INSTRUÇÕES:
**1)** Responda às perguntas abaixo com base no texto de estudo, mantendo a marcação de cada uma.
(a) Onde ficava guardada a outra metade do brigadeiro?
(b) O que era pedido na cantina nos dias mais ricos?
(c) Quais itens são citados como parte da merenda levada de casa?
**2)** Atualize o trecho do texto de estudo que começa em "Nos outros dias" e segue até "minha rotina alimentar.". Reproduza-o trocando "biscoito recheado" por "bolo de chocolate".

Tenho uma lembrança de abrir uma lata de leite condensado e fazer um prato cheio de brigadeiro. Eu comia em etapas. A primeira era quente mesmo – o que me rendia altas dores de barriga. A outra metade eu guardava no meu guarda roupa. Sim, no guarda roupa. Lá dentro. Ele era grande, daqueles embutidos na parede e me cabia sentada.
Lá era meu refúgio seguro. Ninguém me via comer e não tinha risco de alguém roubar meu doce (o que poderia ocorrer se o deixasse na geladeira). Nessa época, já havia aprendido a comer escondido.
Na escola, a hora do Recreio era pra comer. Se tivesse dinheiro eu ia pra cantina pedir o que desse pra pagar. Um pão quente, um picolé ou, nos dias mais ricos, hambúrguer com refrigerante. Ah, nesse dia me sentia uma rainha. Era o lanche mais top do colégio e me sentia poderosa quando comprava o kit desejado.
Nos outros dias eu levava a “merenda” de de casa. Geralmente sucos adoçados, biscoito recheado, cheetos, bolachas variadas. E, assim, por muitos anos, foi essa a minha rotina alimentar.

DADOS DISPONÍVEIS:
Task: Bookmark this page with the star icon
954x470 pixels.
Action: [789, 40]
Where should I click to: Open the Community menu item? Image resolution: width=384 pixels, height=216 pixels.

RESULTADOS POR TAREFA:
**1)**
(a) No guarda-roupa.
(b) Hambúrguer com refrigerante.
(c) Sucos adoçados, biscoito recheado, cheetos e bolachas variadas.

**2)**
Nos outros dias eu levava a “merenda” de de casa. Geralmente sucos adoçados, bolo de chocolate, cheetos, bolachas variadas. E, assim, por muitos anos, foi essa a minha rotina alimentar.